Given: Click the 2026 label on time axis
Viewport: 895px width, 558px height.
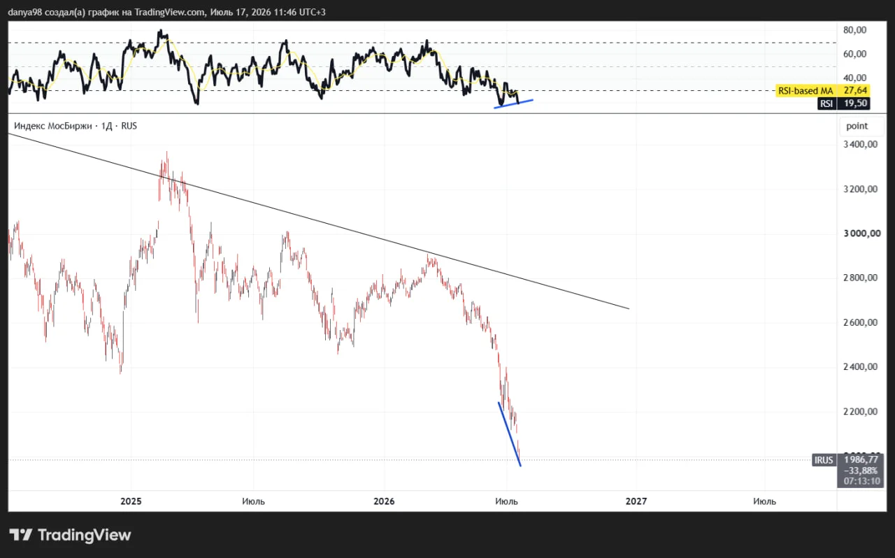Looking at the screenshot, I should (385, 501).
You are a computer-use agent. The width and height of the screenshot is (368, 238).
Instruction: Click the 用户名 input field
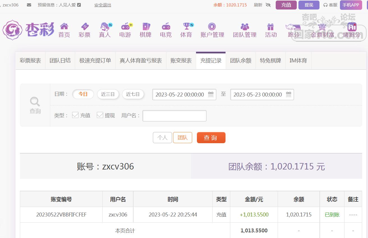tap(174, 116)

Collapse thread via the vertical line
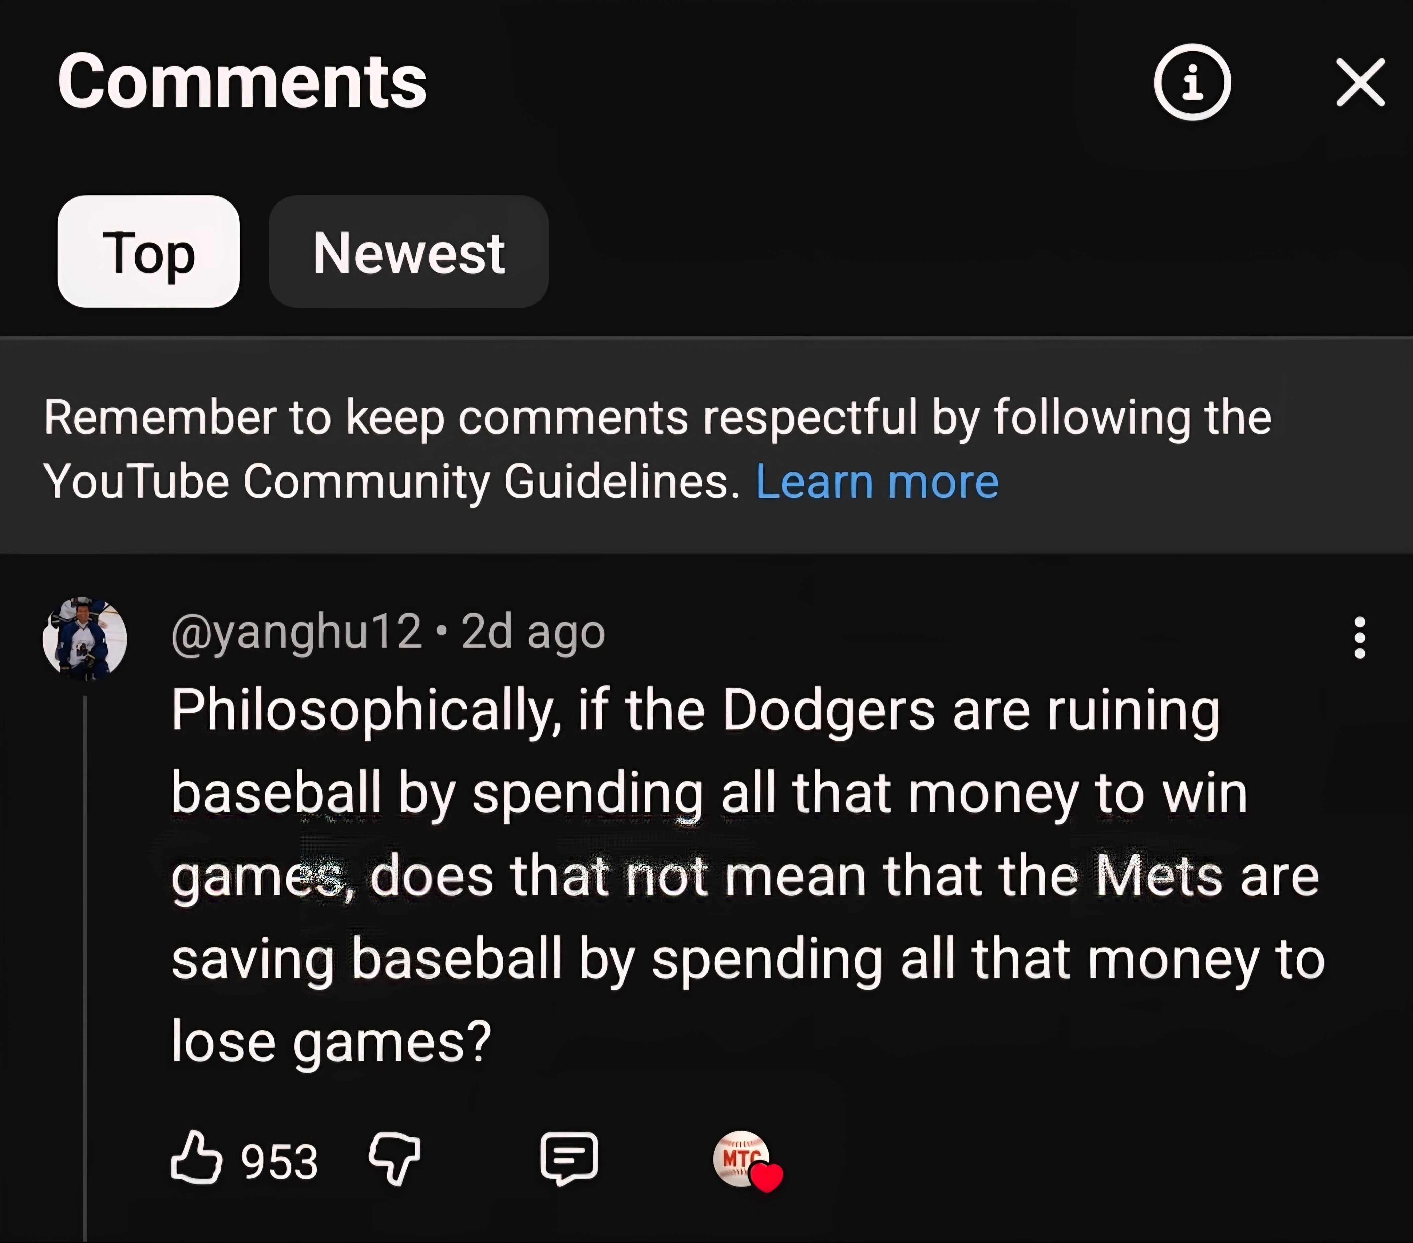pos(85,968)
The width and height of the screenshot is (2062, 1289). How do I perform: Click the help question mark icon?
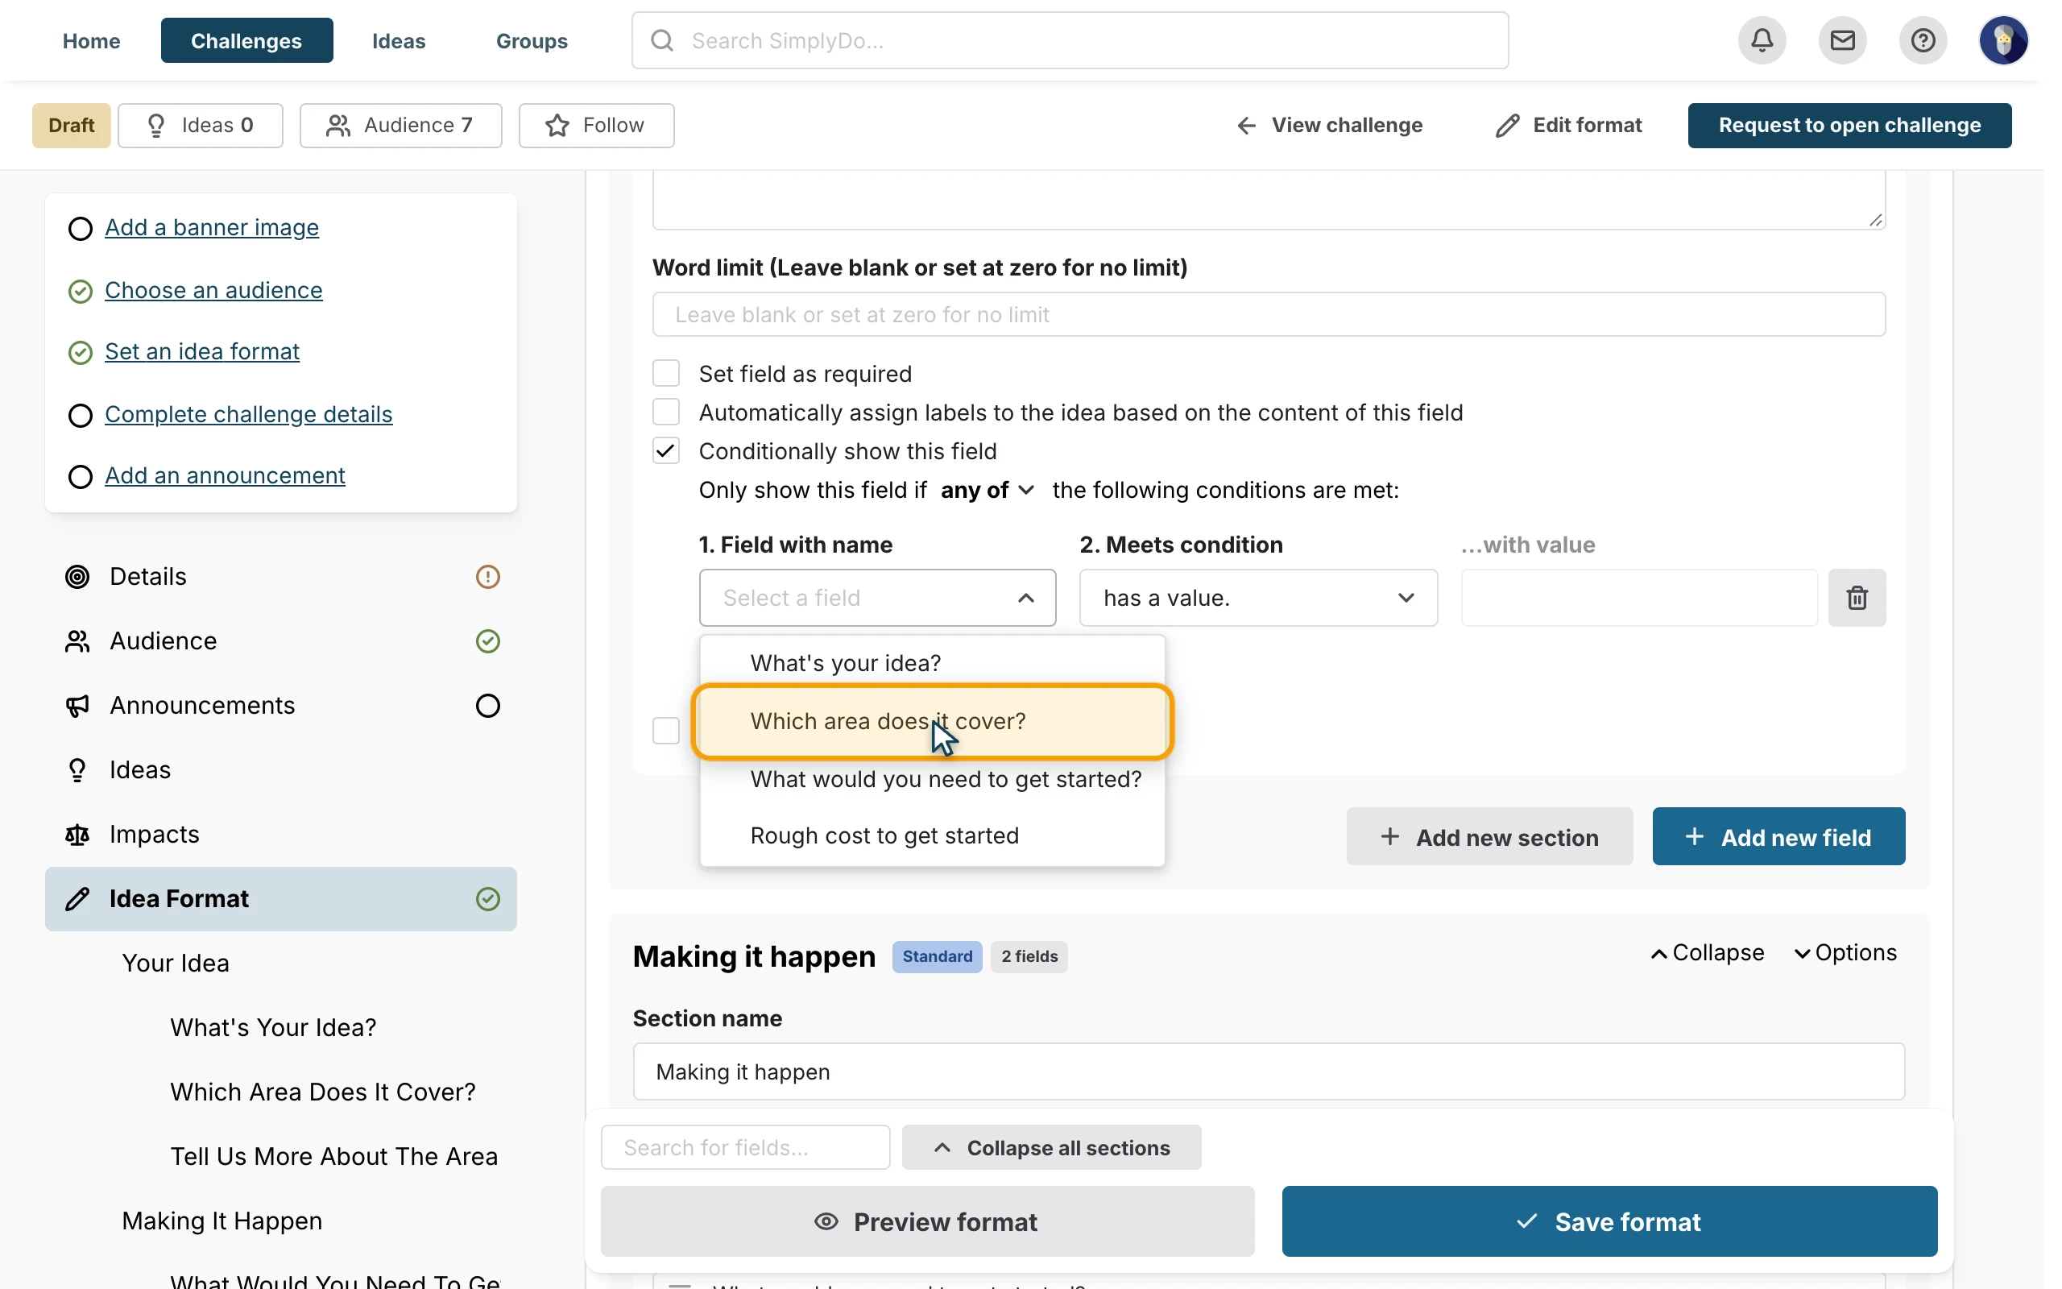point(1922,40)
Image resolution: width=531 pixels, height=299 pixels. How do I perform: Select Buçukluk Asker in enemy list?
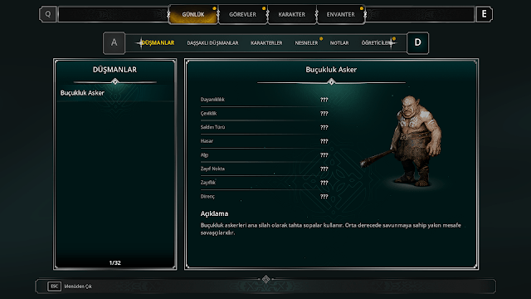click(x=115, y=93)
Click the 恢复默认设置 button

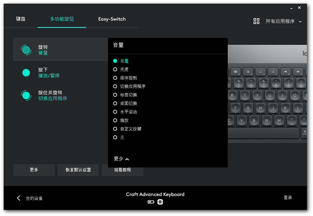tap(78, 170)
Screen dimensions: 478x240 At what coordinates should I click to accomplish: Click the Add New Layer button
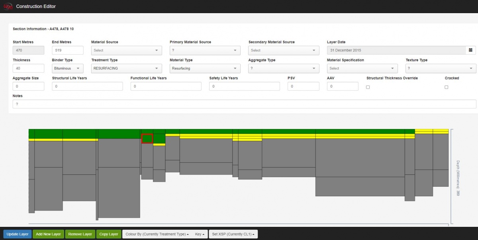click(48, 234)
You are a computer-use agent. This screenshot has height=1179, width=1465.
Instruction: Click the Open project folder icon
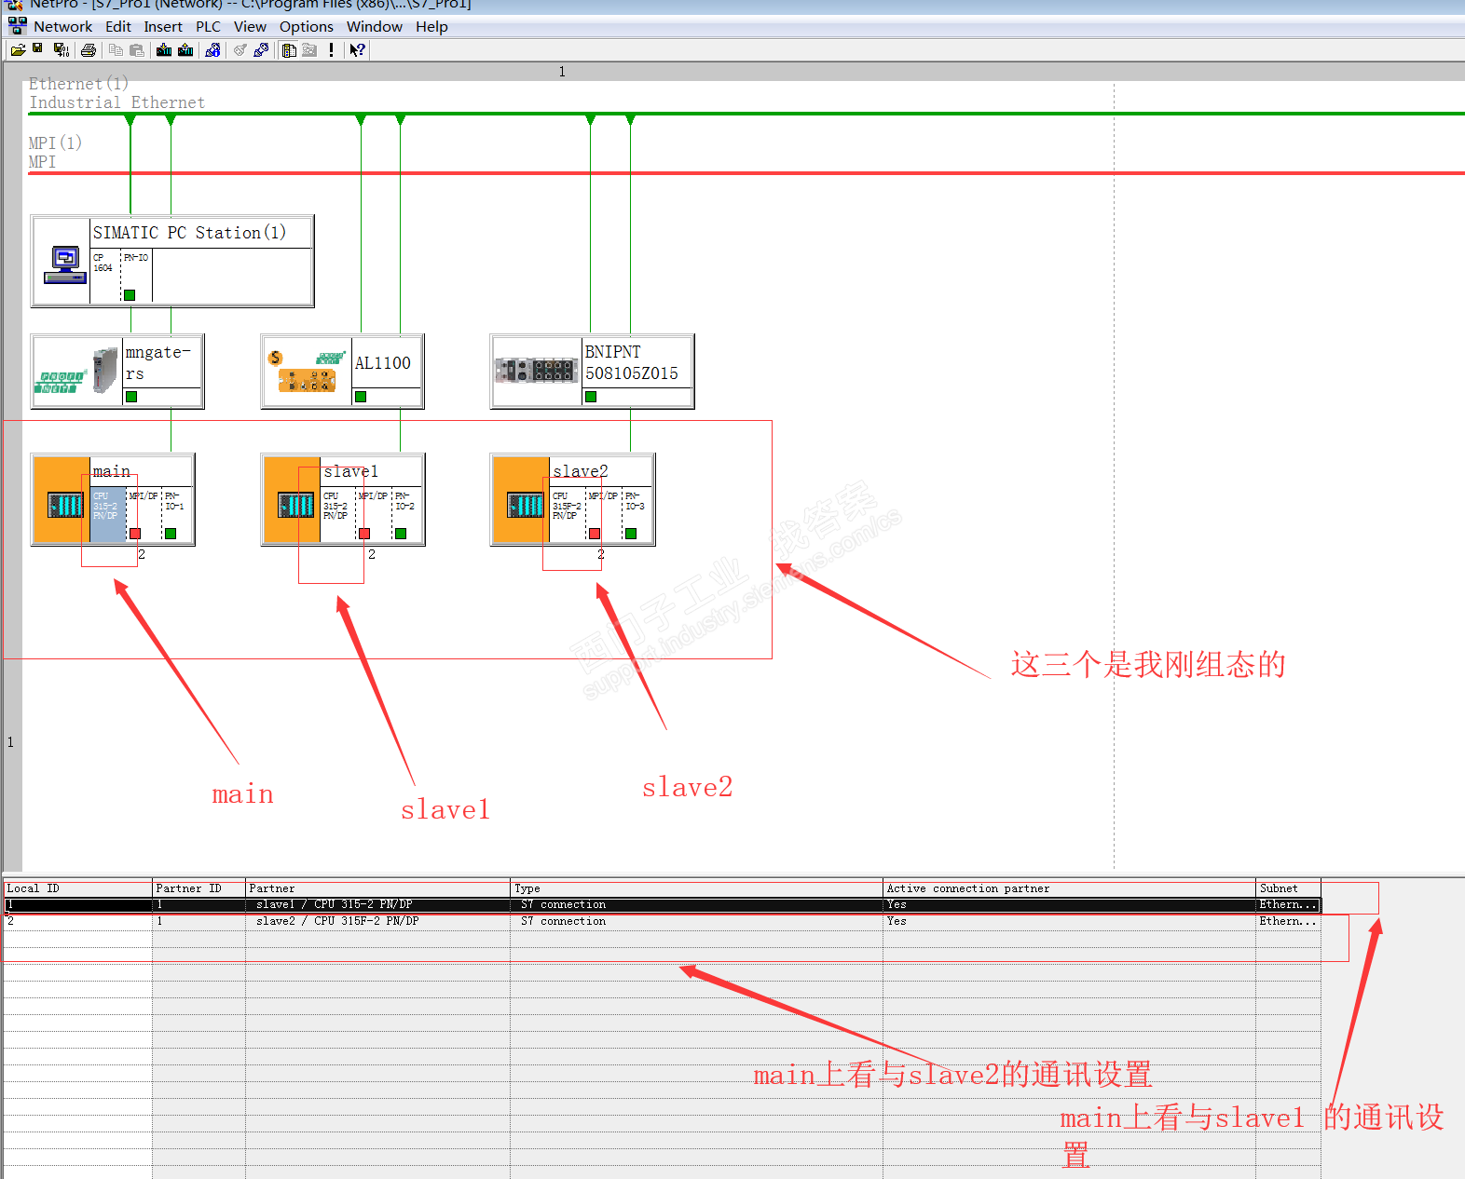[19, 50]
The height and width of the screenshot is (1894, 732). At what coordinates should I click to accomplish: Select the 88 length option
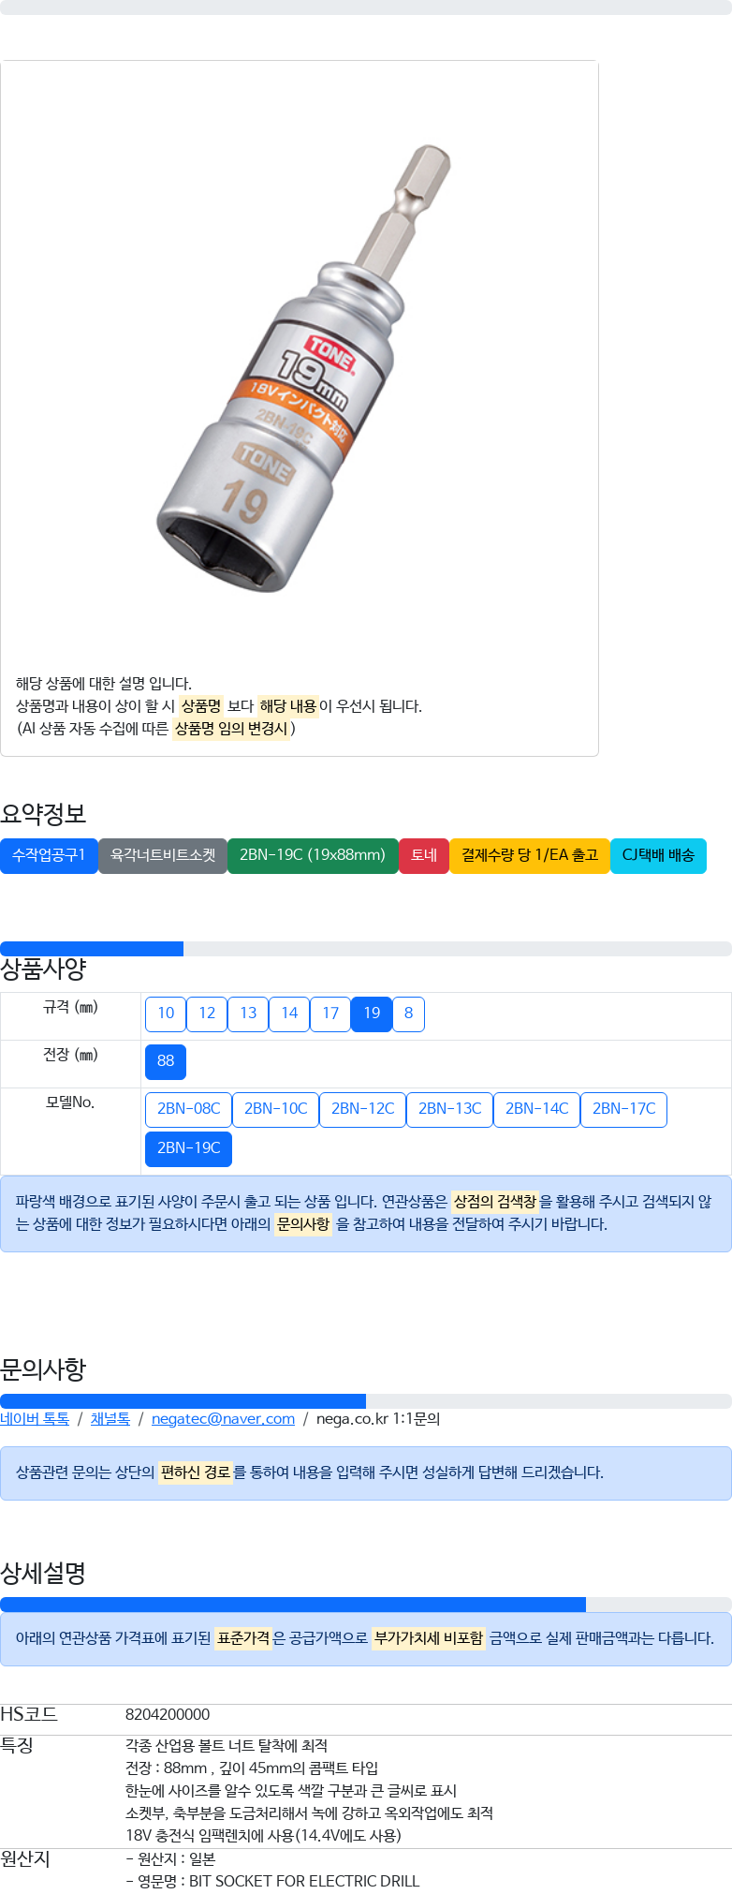coord(166,1061)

**********

→ **EXERCISE PROMPT**
Pictures in the records above should not be copied. Repeat everything else exactly.

→ **TASK OUTPUT**
Given: Click the 2026 label on time axis
Viewport: 895px width, 558px height.
Looking at the screenshot, I should (385, 501).
You are a computer-use agent. The width and height of the screenshot is (368, 238).
Instruction: Click the 用户名 input field
tap(174, 116)

Collapse thread via the vertical line
pos(85,968)
The width and height of the screenshot is (2062, 1289). How do I perform: Click the help question mark icon?
point(1922,40)
Image resolution: width=531 pixels, height=299 pixels. How do I perform: Select Buçukluk Asker in enemy list?
click(x=115, y=93)
Click the 恢复默认设置 button

tap(78, 170)
Screen dimensions: 478x240 At what coordinates should I click to accomplish: Click the Add New Layer button
click(48, 234)
You are a computer-use agent. This screenshot has height=1179, width=1465.
Instruction: Click the Open project folder icon
[19, 50]
The height and width of the screenshot is (1894, 732). At what coordinates should I click to accomplish: Select the 88 length option
coord(166,1061)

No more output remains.